Dr. Robert Redfield, the former CDC director, discussed the ongoing debate over the COVID-19 pandemic’s origins during a lengthy interview this past weekend with Dr. Marc Siegel, a professor of medicine at the NYU Langone Medical Center, and a Fox News contributor.
Redfield argued COVID-19’s efficient human-to-human spread contradicted the behavior of other deadly coronaviruses with similar profiles, such as SARS and MERS, which first reached humans through animal contact but spread at a much slower pace.
“When I said before that I didn’t think it was biologically plausible that COVID-19 went from a bat to some unknown animal into man and now had become one of the most infectious viruses,” Redfield said, “That’s not consistent with how other coronaviruses have come into the human species. And, it does suggest that there’s an alternative hypothesis that it went from a bat virus, got into a laboratory, where in the laboratory, it was taught, educated, it evolved, so that it became a virus that could efficiently transmit human to human.”

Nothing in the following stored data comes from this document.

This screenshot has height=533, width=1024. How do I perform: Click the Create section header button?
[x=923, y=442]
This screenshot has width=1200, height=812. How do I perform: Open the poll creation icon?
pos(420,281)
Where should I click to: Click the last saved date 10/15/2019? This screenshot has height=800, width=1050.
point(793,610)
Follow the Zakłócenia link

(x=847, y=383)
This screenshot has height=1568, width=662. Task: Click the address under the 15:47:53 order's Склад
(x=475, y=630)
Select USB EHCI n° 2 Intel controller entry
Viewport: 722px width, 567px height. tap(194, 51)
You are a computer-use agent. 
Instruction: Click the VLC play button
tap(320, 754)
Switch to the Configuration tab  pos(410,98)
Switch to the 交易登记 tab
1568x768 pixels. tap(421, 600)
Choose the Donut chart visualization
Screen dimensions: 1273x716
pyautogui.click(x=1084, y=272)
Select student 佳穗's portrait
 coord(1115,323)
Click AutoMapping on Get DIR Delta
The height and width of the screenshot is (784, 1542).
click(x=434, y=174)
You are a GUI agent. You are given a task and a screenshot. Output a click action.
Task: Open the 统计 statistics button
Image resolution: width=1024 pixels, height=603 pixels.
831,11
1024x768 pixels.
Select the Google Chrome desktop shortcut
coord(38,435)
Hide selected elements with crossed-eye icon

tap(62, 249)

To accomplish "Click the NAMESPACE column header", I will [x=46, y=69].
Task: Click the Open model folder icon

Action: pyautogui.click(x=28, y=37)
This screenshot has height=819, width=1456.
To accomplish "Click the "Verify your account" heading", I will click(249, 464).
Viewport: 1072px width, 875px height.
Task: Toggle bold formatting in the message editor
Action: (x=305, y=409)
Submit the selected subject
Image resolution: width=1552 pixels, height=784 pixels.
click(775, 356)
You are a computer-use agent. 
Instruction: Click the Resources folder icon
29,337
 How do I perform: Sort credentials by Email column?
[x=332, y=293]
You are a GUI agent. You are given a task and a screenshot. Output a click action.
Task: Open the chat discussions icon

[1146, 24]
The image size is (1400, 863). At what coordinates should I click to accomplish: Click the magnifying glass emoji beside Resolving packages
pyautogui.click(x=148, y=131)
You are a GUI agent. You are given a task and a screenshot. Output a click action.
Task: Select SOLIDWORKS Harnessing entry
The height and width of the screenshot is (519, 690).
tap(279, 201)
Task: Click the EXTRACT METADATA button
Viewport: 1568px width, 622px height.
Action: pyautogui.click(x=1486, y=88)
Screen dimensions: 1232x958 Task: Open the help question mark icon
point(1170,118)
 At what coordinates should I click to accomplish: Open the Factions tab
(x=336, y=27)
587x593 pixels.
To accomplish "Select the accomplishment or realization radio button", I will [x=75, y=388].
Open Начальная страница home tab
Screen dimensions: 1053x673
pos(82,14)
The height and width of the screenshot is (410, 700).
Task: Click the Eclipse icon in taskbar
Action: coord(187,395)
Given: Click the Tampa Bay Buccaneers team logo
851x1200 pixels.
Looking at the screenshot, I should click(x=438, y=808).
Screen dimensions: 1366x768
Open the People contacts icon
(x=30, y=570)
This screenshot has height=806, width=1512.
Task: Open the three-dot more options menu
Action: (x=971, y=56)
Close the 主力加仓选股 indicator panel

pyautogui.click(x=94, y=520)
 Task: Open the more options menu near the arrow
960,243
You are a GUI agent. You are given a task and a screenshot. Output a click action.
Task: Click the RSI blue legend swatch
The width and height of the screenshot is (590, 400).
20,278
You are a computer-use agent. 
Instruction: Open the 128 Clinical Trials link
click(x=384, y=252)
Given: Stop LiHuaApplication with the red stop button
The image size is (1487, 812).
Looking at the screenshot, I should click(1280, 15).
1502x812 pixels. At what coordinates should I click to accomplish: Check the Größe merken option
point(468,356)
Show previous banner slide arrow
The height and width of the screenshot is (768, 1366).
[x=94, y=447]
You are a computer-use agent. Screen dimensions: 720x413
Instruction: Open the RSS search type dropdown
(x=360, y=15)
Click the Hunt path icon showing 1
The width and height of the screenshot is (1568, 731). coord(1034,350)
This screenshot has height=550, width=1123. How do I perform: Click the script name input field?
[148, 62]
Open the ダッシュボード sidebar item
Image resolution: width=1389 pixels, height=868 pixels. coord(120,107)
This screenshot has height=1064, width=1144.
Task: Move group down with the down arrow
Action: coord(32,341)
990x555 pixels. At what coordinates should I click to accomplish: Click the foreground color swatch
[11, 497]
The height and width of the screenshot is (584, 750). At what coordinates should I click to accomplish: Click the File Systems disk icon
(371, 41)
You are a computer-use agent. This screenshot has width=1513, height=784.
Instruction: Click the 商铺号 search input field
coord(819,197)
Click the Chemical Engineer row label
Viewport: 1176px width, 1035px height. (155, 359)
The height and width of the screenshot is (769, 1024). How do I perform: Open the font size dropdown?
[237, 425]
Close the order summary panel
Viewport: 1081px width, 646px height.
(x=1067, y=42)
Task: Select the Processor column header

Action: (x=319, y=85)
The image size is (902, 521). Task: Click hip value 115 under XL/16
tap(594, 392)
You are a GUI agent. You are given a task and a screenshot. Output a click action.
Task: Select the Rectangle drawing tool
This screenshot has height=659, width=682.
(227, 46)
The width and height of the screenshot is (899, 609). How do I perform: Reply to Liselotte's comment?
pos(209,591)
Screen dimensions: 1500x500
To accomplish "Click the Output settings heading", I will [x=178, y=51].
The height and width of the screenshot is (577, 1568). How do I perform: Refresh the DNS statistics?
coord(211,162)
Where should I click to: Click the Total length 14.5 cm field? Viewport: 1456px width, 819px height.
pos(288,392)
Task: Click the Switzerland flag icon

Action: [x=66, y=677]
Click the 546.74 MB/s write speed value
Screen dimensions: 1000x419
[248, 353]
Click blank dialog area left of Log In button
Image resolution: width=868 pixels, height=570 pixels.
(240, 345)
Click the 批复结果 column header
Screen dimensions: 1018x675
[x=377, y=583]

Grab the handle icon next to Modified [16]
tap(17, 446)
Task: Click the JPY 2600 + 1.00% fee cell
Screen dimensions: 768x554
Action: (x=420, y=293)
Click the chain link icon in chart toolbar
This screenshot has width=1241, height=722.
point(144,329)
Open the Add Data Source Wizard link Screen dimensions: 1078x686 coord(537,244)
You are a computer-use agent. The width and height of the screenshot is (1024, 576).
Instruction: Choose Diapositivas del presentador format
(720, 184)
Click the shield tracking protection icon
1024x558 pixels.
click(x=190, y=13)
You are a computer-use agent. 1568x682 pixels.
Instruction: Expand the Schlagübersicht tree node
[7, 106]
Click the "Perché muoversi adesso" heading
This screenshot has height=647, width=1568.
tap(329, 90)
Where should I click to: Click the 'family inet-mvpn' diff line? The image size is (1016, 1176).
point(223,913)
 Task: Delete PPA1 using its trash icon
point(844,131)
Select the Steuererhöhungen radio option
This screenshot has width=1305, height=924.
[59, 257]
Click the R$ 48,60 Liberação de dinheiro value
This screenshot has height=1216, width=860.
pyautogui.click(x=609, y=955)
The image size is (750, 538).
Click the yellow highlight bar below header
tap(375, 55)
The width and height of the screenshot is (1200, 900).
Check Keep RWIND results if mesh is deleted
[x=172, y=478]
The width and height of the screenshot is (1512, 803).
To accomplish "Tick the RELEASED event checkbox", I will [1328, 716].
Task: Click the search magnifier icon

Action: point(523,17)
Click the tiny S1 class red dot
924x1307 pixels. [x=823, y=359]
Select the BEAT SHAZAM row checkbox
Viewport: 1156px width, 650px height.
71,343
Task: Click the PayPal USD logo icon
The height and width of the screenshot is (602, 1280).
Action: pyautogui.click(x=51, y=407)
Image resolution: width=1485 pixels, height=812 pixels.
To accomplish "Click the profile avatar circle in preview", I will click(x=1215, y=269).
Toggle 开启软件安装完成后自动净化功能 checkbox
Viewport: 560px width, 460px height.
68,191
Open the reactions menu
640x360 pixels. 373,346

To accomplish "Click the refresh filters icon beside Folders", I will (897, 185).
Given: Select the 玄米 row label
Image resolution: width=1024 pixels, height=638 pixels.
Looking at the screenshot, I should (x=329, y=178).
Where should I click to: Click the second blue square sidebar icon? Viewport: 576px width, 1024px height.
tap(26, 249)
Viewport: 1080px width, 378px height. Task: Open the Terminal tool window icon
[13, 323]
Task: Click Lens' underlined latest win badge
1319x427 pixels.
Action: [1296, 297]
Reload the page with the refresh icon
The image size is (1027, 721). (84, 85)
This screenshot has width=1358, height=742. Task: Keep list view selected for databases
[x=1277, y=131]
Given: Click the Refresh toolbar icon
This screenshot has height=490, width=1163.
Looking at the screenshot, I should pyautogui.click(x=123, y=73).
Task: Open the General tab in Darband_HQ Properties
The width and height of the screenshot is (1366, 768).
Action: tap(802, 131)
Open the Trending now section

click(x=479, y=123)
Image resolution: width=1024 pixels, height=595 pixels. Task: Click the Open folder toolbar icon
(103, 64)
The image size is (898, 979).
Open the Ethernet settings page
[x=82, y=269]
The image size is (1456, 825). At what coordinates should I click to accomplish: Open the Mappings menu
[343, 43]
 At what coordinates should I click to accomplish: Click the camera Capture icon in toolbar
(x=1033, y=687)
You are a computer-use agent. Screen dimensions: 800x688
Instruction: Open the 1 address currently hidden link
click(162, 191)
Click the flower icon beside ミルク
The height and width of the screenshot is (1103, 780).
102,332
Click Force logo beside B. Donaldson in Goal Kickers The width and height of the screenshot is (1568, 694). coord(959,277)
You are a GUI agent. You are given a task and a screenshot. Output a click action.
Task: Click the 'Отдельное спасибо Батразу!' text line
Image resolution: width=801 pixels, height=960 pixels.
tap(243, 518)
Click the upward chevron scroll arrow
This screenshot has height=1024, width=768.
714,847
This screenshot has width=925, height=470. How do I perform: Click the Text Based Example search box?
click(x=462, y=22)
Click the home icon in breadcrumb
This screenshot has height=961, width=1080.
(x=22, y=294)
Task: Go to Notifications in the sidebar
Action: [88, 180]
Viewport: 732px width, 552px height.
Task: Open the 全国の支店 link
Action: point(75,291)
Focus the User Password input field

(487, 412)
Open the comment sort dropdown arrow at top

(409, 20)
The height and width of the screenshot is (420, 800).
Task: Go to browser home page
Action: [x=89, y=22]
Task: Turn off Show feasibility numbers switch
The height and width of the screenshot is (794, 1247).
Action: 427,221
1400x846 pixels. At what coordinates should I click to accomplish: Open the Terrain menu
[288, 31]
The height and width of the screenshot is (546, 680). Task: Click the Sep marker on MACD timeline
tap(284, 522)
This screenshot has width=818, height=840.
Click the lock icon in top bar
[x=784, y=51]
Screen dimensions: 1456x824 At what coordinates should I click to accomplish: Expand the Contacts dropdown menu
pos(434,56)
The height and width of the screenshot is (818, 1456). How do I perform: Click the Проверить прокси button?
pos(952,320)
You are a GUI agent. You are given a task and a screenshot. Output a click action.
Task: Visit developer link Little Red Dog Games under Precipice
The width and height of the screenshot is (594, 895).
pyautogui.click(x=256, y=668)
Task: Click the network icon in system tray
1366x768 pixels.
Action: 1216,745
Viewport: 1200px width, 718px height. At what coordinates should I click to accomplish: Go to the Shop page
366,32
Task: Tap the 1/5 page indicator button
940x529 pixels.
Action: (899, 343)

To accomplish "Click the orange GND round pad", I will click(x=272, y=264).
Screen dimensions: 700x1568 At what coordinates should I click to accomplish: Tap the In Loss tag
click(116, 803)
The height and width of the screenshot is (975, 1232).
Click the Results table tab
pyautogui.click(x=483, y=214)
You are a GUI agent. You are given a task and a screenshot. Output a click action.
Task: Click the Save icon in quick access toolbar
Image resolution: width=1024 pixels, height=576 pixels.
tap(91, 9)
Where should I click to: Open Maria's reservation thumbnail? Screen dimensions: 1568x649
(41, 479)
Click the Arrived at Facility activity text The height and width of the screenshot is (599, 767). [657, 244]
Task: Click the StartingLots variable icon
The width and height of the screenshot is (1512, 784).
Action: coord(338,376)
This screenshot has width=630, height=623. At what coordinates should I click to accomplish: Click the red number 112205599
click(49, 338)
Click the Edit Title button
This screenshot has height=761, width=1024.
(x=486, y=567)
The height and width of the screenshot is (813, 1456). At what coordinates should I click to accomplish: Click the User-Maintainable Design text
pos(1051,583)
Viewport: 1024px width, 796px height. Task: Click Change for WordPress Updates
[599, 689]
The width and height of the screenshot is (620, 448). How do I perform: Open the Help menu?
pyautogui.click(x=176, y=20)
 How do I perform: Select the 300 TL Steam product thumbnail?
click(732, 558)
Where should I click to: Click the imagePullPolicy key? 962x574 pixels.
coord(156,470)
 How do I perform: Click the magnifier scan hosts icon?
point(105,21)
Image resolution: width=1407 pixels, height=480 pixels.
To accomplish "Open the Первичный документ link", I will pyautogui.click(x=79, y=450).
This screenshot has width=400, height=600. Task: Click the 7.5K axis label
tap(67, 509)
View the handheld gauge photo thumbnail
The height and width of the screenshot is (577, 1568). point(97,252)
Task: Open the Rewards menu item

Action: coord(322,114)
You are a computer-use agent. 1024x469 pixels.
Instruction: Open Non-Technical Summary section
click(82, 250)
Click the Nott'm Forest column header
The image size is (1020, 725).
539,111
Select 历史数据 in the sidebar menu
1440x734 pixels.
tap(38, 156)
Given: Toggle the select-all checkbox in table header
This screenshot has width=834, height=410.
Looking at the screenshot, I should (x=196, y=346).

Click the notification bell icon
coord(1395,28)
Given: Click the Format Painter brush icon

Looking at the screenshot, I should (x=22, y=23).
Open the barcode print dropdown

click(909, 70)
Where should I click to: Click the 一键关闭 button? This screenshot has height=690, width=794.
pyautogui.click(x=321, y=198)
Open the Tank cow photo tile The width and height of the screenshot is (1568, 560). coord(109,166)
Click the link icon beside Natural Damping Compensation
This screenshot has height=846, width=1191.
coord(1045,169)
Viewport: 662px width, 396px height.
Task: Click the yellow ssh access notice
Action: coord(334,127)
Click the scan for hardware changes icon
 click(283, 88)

Redfield, a virologist, expressed disappointment in what he described as a “lack of openness” within the scientific community to “pursue both hypotheses.”
“I’m just giving my best opinion as a virologist, and I don’t think it’s plausible that this virus went from a bat to an animal – we still don’t know that animal – and then went into humans and immediately had learned how to be human-to-human transmissible to the point of now causing one of the greatest pandemics we’ve had in the history of the world,” Redfield added.
Redfield also expressed doubt about the integrity of the World Health Organization.
“Clearly, they were incapable of compelling China to adhere to the treaty agreements that they have on global health because they didn’t do that. Clearly, they allowed China to define the group of scientists that could come and investigate,” Redfield said. “That’s not consistent with their role.”